WASHINGTON -- A 46-year-old U.S. woman has likely acquired HIV from her female partner in a rare case of female-to-female sexual transmission of the AIDS virus, the U.S. Centers for Disease Control and Prevention (CDC) reported Thursday.
Laboratory testing confirmed that the woman from Texas had a virus "virtually identical to that of her female partner, who was diagnosed previously with HIV and who had stopped receiving antiretroviral treatment in 2010," the CDC said in its Morbidity and Mortality Weekly Report.
The woman with newly acquired infection did not report any other recognized risk factors for HIV infection, such as injection drug use, tattooing, acupuncture and piercing, the agency said.
She supplemented her income by selling her plasma and first tested negative for HIV after donating plasma in March 2012. The Houston Department of Health reported the case to the CDC in August 2012.
The CDC said the likely source of the patient's new HIV infection was her 43-year-old female sex partner who tested positive for HIV in September 2008.
The couple reported routinely having unprotected sexual contact during a six-month monogamous relationship and the recently infected woman reported that her partner was her only sexual contact at that time, the agency said.
According to the CDC, transmission of HIV between women who have sex with women (WSW) has been reported rarely and is difficult to ascertain because other risk factors almost are present or cannot be ruled out.

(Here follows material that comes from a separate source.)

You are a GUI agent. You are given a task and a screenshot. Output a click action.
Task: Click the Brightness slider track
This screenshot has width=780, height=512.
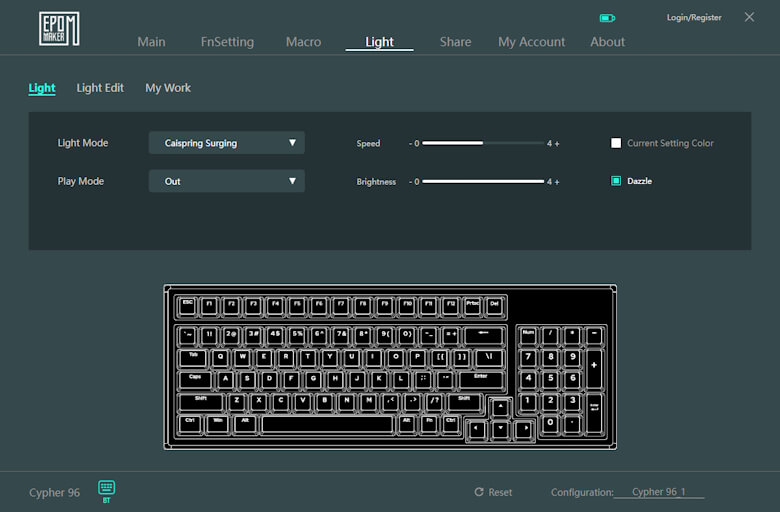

"Although rare, HIV transmission between WSW can occur," it said.
"The potential for HIV transmission by female-to-female sexual contact includes unprotected exposure to vaginal or other body fluids and to blood from menstruation, or to exposure to blood from trauma during rough sex."
The CDC described in the report one case in the Philippines who reported sexual contact exclusively with women and said she did not use injection drugs. However, no source of transmission was confirmed about this case.
Another instance of female-to-female HIV transmission was reported for a 20-year-old woman with no other risk behaviors who said she had a two-year relationship and unprotected intercourse with a female partner known to be HIV-infected. The woman and her partner had identical HIV-1 drug resistance mutations, but no phylogenetic linkage testing was conducted, the CDC added.